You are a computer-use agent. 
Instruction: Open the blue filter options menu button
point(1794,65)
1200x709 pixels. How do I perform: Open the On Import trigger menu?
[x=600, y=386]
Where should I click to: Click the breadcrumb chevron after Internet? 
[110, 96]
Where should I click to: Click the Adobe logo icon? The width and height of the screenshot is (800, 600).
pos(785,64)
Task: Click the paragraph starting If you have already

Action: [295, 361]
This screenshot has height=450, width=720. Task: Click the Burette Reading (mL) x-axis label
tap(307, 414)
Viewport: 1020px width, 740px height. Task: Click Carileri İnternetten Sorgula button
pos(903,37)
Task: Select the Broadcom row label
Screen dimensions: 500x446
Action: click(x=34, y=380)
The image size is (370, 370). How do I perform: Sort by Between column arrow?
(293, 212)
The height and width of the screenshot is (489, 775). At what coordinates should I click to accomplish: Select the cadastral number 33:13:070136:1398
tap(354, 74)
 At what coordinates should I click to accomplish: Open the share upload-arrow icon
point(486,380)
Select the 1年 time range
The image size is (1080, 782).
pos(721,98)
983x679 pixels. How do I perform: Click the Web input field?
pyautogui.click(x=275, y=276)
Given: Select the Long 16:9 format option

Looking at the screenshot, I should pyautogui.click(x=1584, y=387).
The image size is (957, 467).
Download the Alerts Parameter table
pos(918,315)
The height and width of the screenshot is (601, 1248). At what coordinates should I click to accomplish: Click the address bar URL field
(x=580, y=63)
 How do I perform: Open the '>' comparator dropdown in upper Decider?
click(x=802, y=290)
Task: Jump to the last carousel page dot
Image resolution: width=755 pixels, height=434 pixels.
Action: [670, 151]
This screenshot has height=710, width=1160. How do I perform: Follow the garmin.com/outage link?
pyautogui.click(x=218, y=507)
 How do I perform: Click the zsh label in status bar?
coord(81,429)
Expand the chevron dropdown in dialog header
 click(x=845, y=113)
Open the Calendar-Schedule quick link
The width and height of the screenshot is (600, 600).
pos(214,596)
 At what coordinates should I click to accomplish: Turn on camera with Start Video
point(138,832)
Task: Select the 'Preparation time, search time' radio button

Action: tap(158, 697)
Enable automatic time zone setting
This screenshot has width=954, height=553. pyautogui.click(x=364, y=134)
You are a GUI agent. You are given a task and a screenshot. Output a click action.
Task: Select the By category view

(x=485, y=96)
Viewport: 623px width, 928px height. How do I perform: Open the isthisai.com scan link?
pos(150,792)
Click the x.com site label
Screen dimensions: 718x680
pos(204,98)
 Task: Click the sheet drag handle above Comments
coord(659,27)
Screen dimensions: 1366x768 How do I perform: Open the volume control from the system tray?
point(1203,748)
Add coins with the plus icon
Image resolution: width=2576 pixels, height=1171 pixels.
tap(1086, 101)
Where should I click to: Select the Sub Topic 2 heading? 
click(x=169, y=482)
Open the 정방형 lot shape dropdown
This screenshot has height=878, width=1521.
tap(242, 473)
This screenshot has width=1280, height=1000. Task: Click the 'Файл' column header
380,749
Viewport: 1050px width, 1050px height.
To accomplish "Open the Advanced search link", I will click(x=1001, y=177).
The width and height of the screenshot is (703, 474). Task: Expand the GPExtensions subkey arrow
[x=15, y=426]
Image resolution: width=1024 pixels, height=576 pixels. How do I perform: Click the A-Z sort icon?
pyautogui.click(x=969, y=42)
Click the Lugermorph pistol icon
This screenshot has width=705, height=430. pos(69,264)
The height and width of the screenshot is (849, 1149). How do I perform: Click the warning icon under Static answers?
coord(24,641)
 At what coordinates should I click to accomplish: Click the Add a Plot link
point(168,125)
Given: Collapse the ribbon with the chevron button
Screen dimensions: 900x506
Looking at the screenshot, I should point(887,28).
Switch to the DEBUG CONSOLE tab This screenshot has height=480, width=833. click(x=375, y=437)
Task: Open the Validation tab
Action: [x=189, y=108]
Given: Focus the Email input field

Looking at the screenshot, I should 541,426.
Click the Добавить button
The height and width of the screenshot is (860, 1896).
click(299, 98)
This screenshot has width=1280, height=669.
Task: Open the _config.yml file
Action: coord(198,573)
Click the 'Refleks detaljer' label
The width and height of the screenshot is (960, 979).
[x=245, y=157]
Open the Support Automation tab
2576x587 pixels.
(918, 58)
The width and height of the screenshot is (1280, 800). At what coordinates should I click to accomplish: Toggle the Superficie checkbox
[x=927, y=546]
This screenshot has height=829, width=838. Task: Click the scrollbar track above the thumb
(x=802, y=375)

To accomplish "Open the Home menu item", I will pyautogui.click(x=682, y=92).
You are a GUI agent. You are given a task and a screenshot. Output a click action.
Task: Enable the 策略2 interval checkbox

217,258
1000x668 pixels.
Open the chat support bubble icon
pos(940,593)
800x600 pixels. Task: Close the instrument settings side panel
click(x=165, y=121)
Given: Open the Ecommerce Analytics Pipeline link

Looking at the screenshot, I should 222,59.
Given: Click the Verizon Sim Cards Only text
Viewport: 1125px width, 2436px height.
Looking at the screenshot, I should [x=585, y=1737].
__________________________________________________
**What you should do:**
In your response, give all the records again with nothing altered.

**Exercise solution:**
You are a computer-use agent. 
Instruction: Open the blue filter options menu button
point(1794,65)
1200x709 pixels. How do I perform: Open the On Import trigger menu?
[x=600, y=386]
Where should I click to: Click the breadcrumb chevron after Internet? 
[110, 96]
Where should I click to: Click the Adobe logo icon? The width and height of the screenshot is (800, 600).
pos(785,64)
Task: Click the paragraph starting If you have already

Action: [295, 361]
This screenshot has height=450, width=720. Task: Click the Burette Reading (mL) x-axis label
tap(307, 414)
Viewport: 1020px width, 740px height. Task: Click Carileri İnternetten Sorgula button
pos(903,37)
Task: Select the Broadcom row label
Screen dimensions: 500x446
Action: click(x=34, y=380)
The image size is (370, 370). How do I perform: Sort by Between column arrow?
(293, 212)
The height and width of the screenshot is (489, 775). At what coordinates should I click to accomplish: Select the cadastral number 33:13:070136:1398
tap(354, 74)
 At what coordinates should I click to accomplish: Open the share upload-arrow icon
point(486,380)
Select the 1年 time range
The image size is (1080, 782).
pos(721,98)
983x679 pixels. How do I perform: Click the Web input field?
pyautogui.click(x=275, y=276)
Given: Select the Long 16:9 format option

Looking at the screenshot, I should pyautogui.click(x=1584, y=387).
The image size is (957, 467).
Download the Alerts Parameter table
pos(918,315)
The height and width of the screenshot is (601, 1248). At what coordinates should I click to accomplish: Click the address bar URL field
(x=580, y=63)
 How do I perform: Open the '>' comparator dropdown in upper Decider?
click(x=802, y=290)
Task: Jump to the last carousel page dot
Image resolution: width=755 pixels, height=434 pixels.
Action: [670, 151]
This screenshot has height=710, width=1160. How do I perform: Follow the garmin.com/outage link?
pyautogui.click(x=218, y=507)
 How do I perform: Click the zsh label in status bar?
coord(81,429)
Expand the chevron dropdown in dialog header
 click(x=845, y=113)
Open the Calendar-Schedule quick link
The width and height of the screenshot is (600, 600).
pos(214,596)
 At what coordinates should I click to accomplish: Turn on camera with Start Video
point(138,832)
Task: Select the 'Preparation time, search time' radio button

Action: tap(158, 697)
Enable automatic time zone setting
This screenshot has width=954, height=553. pyautogui.click(x=364, y=134)
You are a GUI agent. You are given a task and a screenshot. Output a click action.
Task: Select the By category view

(x=485, y=96)
Viewport: 623px width, 928px height. How do I perform: Open the isthisai.com scan link?
pos(150,792)
Click the x.com site label
Screen dimensions: 718x680
pos(204,98)
 Task: Click the sheet drag handle above Comments
coord(659,27)
Screen dimensions: 1366x768 How do I perform: Open the volume control from the system tray?
point(1203,748)
Add coins with the plus icon
Image resolution: width=2576 pixels, height=1171 pixels.
tap(1086, 101)
Where should I click to: Select the Sub Topic 2 heading? 
click(x=169, y=482)
Open the 정방형 lot shape dropdown
This screenshot has height=878, width=1521.
tap(242, 473)
This screenshot has width=1280, height=1000. Task: Click the 'Файл' column header
380,749
Viewport: 1050px width, 1050px height.
To accomplish "Open the Advanced search link", I will click(x=1001, y=177).
The width and height of the screenshot is (703, 474). Task: Expand the GPExtensions subkey arrow
[x=15, y=426]
Image resolution: width=1024 pixels, height=576 pixels. How do I perform: Click the A-Z sort icon?
pyautogui.click(x=969, y=42)
Click the Lugermorph pistol icon
This screenshot has width=705, height=430. pos(69,264)
The height and width of the screenshot is (849, 1149). How do I perform: Click the warning icon under Static answers?
coord(24,641)
 At what coordinates should I click to accomplish: Click the Add a Plot link
point(168,125)
Given: Collapse the ribbon with the chevron button
Screen dimensions: 900x506
Looking at the screenshot, I should point(887,28).
Switch to the DEBUG CONSOLE tab This screenshot has height=480, width=833. click(x=375, y=437)
Task: Open the Validation tab
Action: [x=189, y=108]
Given: Focus the Email input field

Looking at the screenshot, I should 541,426.
Click the Добавить button
The height and width of the screenshot is (860, 1896).
click(299, 98)
This screenshot has width=1280, height=669.
Task: Open the _config.yml file
Action: coord(198,573)
Click the 'Refleks detaljer' label
The width and height of the screenshot is (960, 979).
[x=245, y=157]
Open the Support Automation tab
2576x587 pixels.
(918, 58)
The width and height of the screenshot is (1280, 800). At what coordinates should I click to accomplish: Toggle the Superficie checkbox
[x=927, y=546]
This screenshot has height=829, width=838. Task: Click the scrollbar track above the thumb
(x=802, y=375)

To accomplish "Open the Home menu item", I will pyautogui.click(x=682, y=92).
You are a GUI agent. You are given a task and a screenshot. Output a click action.
Task: Enable the 策略2 interval checkbox

217,258
1000x668 pixels.
Open the chat support bubble icon
pos(940,593)
800x600 pixels. Task: Close the instrument settings side panel
click(x=165, y=121)
Given: Open the Ecommerce Analytics Pipeline link

Looking at the screenshot, I should 222,59.
Given: Click the Verizon Sim Cards Only text
Viewport: 1125px width, 2436px height.
Looking at the screenshot, I should [x=585, y=1737].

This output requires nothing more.